──────── Dataset excerpts ────────
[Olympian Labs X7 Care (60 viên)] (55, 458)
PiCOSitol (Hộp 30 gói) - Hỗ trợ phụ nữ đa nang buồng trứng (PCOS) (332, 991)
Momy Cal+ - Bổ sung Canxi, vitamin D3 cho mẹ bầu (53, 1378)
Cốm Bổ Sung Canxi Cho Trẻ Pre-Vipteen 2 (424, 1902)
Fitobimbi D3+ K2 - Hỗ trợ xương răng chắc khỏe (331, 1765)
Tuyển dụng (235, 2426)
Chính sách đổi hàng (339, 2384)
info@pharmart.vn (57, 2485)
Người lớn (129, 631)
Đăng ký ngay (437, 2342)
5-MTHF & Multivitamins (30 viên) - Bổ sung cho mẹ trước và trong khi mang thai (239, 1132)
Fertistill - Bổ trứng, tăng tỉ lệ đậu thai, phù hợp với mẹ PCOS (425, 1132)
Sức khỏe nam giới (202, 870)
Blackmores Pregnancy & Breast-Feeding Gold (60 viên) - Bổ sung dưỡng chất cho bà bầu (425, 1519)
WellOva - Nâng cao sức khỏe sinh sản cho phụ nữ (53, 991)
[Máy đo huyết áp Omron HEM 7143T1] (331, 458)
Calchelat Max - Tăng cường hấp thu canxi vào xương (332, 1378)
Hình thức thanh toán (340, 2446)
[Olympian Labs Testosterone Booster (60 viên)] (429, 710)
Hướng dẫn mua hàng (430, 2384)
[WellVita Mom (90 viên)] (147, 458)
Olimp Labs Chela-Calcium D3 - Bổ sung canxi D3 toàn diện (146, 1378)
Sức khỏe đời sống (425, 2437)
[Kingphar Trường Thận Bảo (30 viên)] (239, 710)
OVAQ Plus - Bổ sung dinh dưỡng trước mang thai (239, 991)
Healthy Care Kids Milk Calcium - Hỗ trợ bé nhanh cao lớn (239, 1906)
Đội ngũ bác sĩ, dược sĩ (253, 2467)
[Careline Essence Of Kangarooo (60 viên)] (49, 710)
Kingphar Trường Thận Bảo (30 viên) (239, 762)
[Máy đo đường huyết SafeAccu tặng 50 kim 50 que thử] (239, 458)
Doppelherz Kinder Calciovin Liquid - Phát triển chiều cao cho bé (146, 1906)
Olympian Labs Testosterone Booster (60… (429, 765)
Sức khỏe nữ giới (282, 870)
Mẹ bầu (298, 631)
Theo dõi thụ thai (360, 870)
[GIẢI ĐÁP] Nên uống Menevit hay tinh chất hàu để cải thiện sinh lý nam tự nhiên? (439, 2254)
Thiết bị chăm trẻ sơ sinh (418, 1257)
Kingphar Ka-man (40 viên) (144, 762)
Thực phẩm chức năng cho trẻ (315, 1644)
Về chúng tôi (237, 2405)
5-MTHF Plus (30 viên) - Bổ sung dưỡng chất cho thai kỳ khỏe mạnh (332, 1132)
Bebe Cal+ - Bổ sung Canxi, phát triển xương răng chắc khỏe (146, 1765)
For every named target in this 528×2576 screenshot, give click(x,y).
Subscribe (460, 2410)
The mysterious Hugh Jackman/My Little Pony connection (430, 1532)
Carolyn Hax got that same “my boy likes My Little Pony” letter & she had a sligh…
────────
- _Task goal_:
An exact written copy of every entry is the required answer.

- _Task answer_:
[Olympian Labs X7 Care (60 viên)] (55, 458)
PiCOSitol (Hộp 30 gói) - Hỗ trợ phụ nữ đa nang buồng trứng (PCOS) (332, 991)
Momy Cal+ - Bổ sung Canxi, vitamin D3 cho mẹ bầu (53, 1378)
Cốm Bổ Sung Canxi Cho Trẻ Pre-Vipteen 2 (424, 1902)
Fitobimbi D3+ K2 - Hỗ trợ xương răng chắc khỏe (331, 1765)
Tuyển dụng (235, 2426)
Chính sách đổi hàng (339, 2384)
info@pharmart.vn (57, 2485)
Người lớn (129, 631)
Đăng ký ngay (437, 2342)
5-MTHF & Multivitamins (30 viên) - Bổ sung cho mẹ trước và trong khi mang thai (239, 1132)
Fertistill - Bổ trứng, tăng tỉ lệ đậu thai, phù hợp với mẹ PCOS (425, 1132)
Sức khỏe nam giới (202, 870)
Blackmores Pregnancy & Breast-Feeding Gold (60 viên) - Bổ sung dưỡng chất cho bà bầu (425, 1519)
WellOva - Nâng cao sức khỏe sinh sản cho phụ nữ (53, 991)
[Máy đo huyết áp Omron HEM 7143T1] (331, 458)
Calchelat Max - Tăng cường hấp thu canxi vào xương (332, 1378)
Hình thức thanh toán (340, 2446)
[Olympian Labs Testosterone Booster (60 viên)] (429, 710)
Hướng dẫn mua hàng (430, 2384)
[WellVita Mom (90 viên)] (147, 458)
Olimp Labs Chela-Calcium D3 - Bổ sung canxi D3 toàn diện (146, 1378)
Sức khỏe đời sống (425, 2437)
[Kingphar Trường Thận Bảo (30 viên)] (239, 710)
OVAQ Plus - Bổ sung dinh dưỡng trước mang thai (239, 991)
Healthy Care Kids Milk Calcium - Hỗ trợ bé nhanh cao lớn (239, 1906)
Đội ngũ bác sĩ, dược sĩ (253, 2467)
[Careline Essence Of Kangarooo (60 viên)] (49, 710)
Kingphar Trường Thận Bảo (30 viên) (239, 762)
[Máy đo đường huyết SafeAccu tặng 50 kim 50 que thử] (239, 458)
Doppelherz Kinder Calciovin Liquid - Phát triển chiều cao cho bé (146, 1906)
Olympian Labs Testosterone Booster (60… (429, 765)
Sức khỏe nữ giới (282, 870)
Mẹ bầu (298, 631)
Theo dõi thụ thai (360, 870)
[GIẢI ĐÁP] Nên uống Menevit hay tinh chất hàu để cải thiện sinh lý nam tự nhiên? (439, 2254)
Thiết bị chăm trẻ sơ sinh (418, 1257)
Kingphar Ka-man (40 viên) (144, 762)
Thực phẩm chức năng cho trẻ (315, 1644)
Về chúng tôi (237, 2405)
5-MTHF Plus (30 viên) - Bổ sung dưỡng chất cho thai kỳ khỏe mạnh (332, 1132)
Bebe Cal+ - Bổ sung Canxi, phát triển xương răng chắc khỏe (146, 1765)
For every named target in this 528×2576 screenshot, give click(x,y).
Subscribe (460, 2410)
The mysterious Hugh Jackman/My Little Pony connection (430, 1532)
Carolyn Hax got that same “my boy likes My Little Pony” letter & she had a sligh…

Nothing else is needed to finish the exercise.